Lamarre-Vincent, Nathan (2007) Identification and functional analysis of O-GlcNAc glycosylation on the transcription factor cAMP-response element binding protein. Dissertation (Ph.D.), California Institute of Technology. http://resolver.caltech.edu/CaltechETD:etd-05292007-183523

Abstract

The survival and development of organisms requires the ability of cells to communicate with the environment and with surrounding cells. This demand has led to the evolution of a number of methods used for communication. Chief among these is the ability to modify protein function with post-translational modifications (PTMs). PTMs allow cells to use a single protein for a variety of tasks and link protein activity with a specific environmental or cellular cue. Modification of transcription factors has arisen as a key model for the study of PTMs and their effects on cell processes.
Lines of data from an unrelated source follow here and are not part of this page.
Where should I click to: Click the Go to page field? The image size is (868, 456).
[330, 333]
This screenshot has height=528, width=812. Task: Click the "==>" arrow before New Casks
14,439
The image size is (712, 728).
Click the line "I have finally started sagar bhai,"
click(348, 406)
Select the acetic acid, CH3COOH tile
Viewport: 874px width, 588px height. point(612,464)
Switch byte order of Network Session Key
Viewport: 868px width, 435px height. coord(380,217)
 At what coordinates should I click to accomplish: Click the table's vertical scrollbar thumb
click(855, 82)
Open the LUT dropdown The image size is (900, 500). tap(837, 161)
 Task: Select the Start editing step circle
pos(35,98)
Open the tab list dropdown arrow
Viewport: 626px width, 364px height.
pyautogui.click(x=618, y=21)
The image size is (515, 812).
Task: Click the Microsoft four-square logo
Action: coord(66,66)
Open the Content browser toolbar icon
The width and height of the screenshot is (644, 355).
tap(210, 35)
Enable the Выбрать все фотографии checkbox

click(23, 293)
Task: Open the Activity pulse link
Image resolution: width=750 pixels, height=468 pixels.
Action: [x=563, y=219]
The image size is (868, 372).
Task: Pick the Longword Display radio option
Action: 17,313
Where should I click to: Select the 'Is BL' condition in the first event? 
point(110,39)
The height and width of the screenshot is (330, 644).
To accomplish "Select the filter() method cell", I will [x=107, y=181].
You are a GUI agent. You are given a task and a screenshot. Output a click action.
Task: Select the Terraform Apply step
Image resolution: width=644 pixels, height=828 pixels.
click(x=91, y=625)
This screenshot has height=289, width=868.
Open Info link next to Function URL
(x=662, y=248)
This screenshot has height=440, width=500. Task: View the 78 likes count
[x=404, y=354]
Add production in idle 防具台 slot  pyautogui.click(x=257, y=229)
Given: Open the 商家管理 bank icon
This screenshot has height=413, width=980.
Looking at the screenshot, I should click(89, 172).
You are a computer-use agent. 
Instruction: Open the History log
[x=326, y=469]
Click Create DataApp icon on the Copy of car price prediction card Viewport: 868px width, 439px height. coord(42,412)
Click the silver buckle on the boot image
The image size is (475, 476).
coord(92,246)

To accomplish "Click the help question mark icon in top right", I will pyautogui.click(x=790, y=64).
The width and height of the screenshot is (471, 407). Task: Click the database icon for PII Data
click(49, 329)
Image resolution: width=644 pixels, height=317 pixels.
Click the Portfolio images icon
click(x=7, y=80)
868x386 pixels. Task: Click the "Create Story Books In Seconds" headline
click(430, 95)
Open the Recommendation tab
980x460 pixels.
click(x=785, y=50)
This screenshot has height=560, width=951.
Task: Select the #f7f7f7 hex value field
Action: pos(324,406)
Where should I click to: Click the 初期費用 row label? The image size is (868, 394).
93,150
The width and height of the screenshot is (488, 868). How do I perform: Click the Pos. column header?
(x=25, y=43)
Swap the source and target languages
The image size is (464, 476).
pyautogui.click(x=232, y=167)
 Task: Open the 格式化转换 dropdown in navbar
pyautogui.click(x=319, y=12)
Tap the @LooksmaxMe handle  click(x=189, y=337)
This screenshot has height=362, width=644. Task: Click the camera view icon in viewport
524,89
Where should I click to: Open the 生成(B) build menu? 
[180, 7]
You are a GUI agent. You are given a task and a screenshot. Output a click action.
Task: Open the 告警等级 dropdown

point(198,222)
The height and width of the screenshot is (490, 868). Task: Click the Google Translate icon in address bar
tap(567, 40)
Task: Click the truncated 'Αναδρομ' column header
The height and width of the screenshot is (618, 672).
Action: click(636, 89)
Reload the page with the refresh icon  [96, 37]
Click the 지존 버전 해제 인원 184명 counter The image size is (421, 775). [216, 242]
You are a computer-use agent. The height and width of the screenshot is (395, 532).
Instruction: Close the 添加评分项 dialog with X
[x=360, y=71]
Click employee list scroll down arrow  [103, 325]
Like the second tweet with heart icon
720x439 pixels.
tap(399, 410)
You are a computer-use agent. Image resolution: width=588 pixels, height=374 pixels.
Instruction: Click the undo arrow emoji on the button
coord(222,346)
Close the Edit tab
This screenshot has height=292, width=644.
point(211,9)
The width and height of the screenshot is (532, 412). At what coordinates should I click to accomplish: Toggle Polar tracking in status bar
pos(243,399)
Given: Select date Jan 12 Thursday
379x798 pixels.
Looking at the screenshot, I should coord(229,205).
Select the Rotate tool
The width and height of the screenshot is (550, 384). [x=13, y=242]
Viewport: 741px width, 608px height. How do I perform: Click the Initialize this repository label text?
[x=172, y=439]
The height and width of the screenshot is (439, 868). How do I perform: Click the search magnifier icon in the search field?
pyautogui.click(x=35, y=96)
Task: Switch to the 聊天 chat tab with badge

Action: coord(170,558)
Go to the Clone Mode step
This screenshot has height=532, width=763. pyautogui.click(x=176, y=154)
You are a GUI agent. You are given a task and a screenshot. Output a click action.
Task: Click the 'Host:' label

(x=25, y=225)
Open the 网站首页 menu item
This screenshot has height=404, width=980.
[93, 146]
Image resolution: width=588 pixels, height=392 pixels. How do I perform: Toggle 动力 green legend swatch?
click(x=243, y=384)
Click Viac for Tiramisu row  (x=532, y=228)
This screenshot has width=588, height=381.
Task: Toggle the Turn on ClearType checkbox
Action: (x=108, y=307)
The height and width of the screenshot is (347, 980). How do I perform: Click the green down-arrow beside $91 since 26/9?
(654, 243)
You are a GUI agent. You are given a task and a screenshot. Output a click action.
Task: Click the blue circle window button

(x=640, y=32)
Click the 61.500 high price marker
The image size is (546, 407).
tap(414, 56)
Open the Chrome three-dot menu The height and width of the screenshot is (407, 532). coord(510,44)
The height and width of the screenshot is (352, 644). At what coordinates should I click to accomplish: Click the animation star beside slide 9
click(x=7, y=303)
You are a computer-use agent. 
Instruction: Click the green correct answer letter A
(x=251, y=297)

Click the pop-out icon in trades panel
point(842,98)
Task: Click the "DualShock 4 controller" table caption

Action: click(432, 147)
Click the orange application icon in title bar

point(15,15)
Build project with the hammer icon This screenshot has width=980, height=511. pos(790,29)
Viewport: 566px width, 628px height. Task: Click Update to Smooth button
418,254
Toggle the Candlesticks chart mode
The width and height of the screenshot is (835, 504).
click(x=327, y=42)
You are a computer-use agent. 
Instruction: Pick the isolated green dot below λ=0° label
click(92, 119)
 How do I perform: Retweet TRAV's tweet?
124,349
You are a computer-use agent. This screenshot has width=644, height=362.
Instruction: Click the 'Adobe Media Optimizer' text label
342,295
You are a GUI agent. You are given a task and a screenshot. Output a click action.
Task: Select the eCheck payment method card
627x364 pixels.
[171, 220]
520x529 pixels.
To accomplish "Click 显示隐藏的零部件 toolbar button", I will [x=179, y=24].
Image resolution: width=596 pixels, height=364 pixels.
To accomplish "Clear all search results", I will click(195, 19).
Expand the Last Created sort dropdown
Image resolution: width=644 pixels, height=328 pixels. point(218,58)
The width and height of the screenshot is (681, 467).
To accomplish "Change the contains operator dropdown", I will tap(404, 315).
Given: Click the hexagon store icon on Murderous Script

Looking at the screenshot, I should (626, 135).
PTMs modulate transcriptional activity required for key processes such as development, differentiation and cell survival. The eukaryotic transcription factor cAMP-response element binding protein (CREB) is a transcription factor that confers dynamic control of a number of cellular processes including neuronal and pancreatic cell survival, gluconeogenesis and neuronal long-term potentiation. CREB is activated by phosphorylation of single serine residue. The observation that a number of kinase signaling cascades converge on CREB has led to the question of how cells deal with the apparent loss of signal identity that occurs as a result of this convergence. In this thesis I describe the identification, characterization and functional analysis of a novel PTM of CREB, O-GlcNAc glycosylation, that provides an additional level of control of CREB activity. CREB glycosylation moderates phosphorylation-dependent CREB activity and reduces CREB-dependent gene expression in pancreatic [beta]-cells, and as a result promotes [beta]-cell death, as observed in type II diabetes. CREB glycosylation offers us an example of how cells use multiple PTMs to control protein function and how dysfunction in the regulation of these modifications may contribute to disease states.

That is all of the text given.